REQUIRED WORK:
Please copy the following lines word for word, with every character unchanged.

RAW DATA:
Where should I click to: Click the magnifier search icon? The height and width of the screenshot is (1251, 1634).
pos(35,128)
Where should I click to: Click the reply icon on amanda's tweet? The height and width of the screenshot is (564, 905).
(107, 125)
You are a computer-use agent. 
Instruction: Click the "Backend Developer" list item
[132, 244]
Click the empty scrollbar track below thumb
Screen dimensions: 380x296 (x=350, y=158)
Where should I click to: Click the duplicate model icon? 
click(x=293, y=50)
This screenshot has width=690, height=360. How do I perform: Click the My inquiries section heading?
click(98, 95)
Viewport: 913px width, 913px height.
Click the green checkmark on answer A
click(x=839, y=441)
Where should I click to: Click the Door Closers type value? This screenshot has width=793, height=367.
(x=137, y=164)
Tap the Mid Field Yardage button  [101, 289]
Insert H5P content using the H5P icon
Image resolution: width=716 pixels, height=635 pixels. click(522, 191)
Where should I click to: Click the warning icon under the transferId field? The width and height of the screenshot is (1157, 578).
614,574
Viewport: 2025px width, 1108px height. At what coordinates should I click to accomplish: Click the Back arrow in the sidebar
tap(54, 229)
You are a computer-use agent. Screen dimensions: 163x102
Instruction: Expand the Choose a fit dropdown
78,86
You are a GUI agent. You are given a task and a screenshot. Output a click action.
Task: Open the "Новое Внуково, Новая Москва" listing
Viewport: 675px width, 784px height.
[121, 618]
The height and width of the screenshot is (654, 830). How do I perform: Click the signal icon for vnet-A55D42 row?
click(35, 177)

WRITTEN SOLUTION:
Where should I click to: Click the magnifier search icon? The height and width of the screenshot is (1251, 1634).
pos(35,128)
Where should I click to: Click the reply icon on amanda's tweet? The height and width of the screenshot is (564, 905).
(107, 125)
You are a computer-use agent. 
Instruction: Click the "Backend Developer" list item
[132, 244]
Click the empty scrollbar track below thumb
Screen dimensions: 380x296 (x=350, y=158)
Where should I click to: Click the duplicate model icon? 
click(x=293, y=50)
This screenshot has width=690, height=360. How do I perform: Click the My inquiries section heading?
click(98, 95)
Viewport: 913px width, 913px height.
Click the green checkmark on answer A
click(x=839, y=441)
Where should I click to: Click the Door Closers type value? This screenshot has width=793, height=367.
(x=137, y=164)
Tap the Mid Field Yardage button  [101, 289]
Insert H5P content using the H5P icon
Image resolution: width=716 pixels, height=635 pixels. click(522, 191)
Where should I click to: Click the warning icon under the transferId field? The width and height of the screenshot is (1157, 578).
614,574
Viewport: 2025px width, 1108px height. At what coordinates should I click to accomplish: Click the Back arrow in the sidebar
tap(54, 229)
You are a computer-use agent. Screen dimensions: 163x102
Instruction: Expand the Choose a fit dropdown
78,86
You are a GUI agent. You are given a task and a screenshot. Output a click action.
Task: Open the "Новое Внуково, Новая Москва" listing
Viewport: 675px width, 784px height.
[121, 618]
The height and width of the screenshot is (654, 830). How do I perform: Click the signal icon for vnet-A55D42 row?
click(35, 177)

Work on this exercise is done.